1. A 1950s drama? The media and tabloids, circulation? Turning into a murder investigation?

2. The New York settings, the newspaper and offices, production? The dance floor? Apartments? The shop? Bars? The musical score?

3. The title, the tone? Tabloids and scandal? Mark Chapman, as editor, ambitions, the type of articles and headlines, sensation for stories, circulation going up, his power, the bonus? Leadership of the young journalists?

4. Steve Mc Cleary, on-the-job, the initial interview, the woman thinking he was the police, his assistant with photographs? The police arriving? Headlines, printing, the papers on the streets, the graphs for the higher circulation?

5. Mark, the Board of Directors, the complaints, talking of scandals, the elitist attitudes, Chapman’s challenge to them, talking about the dividends? Julie and Steve and their bet, going out to dinner, Mark accompanying them?

6. The dance, for the lonely hearts of New York, the crowds there, taking the photos, the prizes, the couple wanting to marry, her doting on him? The contrivance of the dance?
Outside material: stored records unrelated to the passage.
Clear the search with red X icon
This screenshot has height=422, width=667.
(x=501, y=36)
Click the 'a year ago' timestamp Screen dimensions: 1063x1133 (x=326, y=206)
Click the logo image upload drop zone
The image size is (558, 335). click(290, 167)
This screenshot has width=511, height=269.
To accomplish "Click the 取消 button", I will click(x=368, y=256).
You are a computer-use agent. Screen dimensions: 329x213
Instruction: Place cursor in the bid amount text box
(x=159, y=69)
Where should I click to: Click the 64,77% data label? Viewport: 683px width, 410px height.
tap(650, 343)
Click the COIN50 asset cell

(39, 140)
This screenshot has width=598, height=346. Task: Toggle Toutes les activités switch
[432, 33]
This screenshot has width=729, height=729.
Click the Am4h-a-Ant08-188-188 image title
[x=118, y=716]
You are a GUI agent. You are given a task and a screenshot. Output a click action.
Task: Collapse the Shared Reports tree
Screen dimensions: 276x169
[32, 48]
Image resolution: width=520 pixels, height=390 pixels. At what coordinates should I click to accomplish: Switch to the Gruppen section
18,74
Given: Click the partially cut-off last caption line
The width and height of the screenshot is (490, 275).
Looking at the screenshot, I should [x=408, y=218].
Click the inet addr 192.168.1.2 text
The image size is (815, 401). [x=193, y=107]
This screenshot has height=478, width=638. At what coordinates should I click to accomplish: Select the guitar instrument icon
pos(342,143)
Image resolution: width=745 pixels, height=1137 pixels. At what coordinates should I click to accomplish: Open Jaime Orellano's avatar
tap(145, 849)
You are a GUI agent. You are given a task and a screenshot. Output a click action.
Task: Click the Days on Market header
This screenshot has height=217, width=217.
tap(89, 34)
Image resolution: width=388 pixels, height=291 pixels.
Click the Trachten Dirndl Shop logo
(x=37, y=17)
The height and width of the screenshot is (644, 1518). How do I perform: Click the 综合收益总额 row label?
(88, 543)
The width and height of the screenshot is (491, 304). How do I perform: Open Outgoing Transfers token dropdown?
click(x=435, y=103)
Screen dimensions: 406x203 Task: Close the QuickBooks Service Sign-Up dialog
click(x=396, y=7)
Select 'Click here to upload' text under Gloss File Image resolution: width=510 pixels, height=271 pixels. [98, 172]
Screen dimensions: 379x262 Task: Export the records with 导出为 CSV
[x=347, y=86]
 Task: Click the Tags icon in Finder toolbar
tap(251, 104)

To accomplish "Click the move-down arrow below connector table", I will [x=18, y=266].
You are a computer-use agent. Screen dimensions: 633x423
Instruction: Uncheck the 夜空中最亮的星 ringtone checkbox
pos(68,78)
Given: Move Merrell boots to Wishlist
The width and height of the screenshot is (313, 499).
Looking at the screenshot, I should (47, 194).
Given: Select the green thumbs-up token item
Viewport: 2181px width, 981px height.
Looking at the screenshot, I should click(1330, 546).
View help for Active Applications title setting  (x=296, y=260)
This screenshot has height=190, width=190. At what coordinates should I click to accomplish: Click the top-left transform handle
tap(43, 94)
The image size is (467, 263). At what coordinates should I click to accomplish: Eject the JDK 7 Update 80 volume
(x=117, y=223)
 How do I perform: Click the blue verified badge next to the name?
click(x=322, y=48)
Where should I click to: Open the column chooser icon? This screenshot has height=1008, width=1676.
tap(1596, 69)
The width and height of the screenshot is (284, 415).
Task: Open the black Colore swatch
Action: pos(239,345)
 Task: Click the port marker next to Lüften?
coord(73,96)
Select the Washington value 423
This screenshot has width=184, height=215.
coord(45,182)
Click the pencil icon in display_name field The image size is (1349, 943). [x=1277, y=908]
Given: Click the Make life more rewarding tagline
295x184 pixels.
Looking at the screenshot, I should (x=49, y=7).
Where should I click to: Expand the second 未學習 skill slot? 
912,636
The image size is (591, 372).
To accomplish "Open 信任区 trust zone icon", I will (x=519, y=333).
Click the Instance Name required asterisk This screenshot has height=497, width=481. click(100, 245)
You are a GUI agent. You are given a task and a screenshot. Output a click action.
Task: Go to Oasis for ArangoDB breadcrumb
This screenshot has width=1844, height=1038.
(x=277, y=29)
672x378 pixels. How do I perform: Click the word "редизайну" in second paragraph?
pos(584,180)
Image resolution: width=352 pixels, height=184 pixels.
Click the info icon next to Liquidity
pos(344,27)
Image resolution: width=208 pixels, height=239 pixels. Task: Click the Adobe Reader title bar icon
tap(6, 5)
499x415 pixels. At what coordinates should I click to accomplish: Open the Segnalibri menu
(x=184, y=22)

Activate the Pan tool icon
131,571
7. Charlotte, recognising her husband, confronting him, at the apartment, the truth, the marriage, his brutality, leaving her, changing his name, his journalistic background, becoming Mark Chapman? The talk at the apartment, his violent reactions, wanting to get rid of her, the threats, pushing her, the accidental death, contriving the death in the bath? The suitcase, the pawnshop and the ticket? The ticket with his money? The encounter with Charlie, giving him the cash, losing the ticket and the consequences?

8. Charlie, his past as a journalist, drinking, wanting a job? Mark fobbing him off? Julie and her concern? At the pawnshop, getting the suitcase, discovering the truth, the ticket and the money, the phone call to the paper, Steve rejecting him? Chapman and Charlie’s death?

9. Steve, capacity for news, pursuit of the case of Charlotte, getting information, going through the photographs taken at the dance? Getting her identity? The background of marriage? The hypothesis of what actually happened?

10. Giving the information to Mark, his fear, his reactions, his going positive, the headlines, offering to bury Charlotte? Offering the reward?

11. Steve, going to the bar, the variety of witnesses, taking witness to Mark, saying that the shadowy figure resembled him?

12. The brochure, circulating amongst judges and celebrants? Julie offering to help? The visit to the judge, bring him to New York?

13. The confrontation, the photos from the wedding, the judge not able to identify Mark, but identifying the voice?

14. Steve, his disillusionment, Julie’s response?

15. The confrontation, Mark and the gun, the police, the shooting?

16. Tabloid themes, journalistic investigations? In the murder investigation?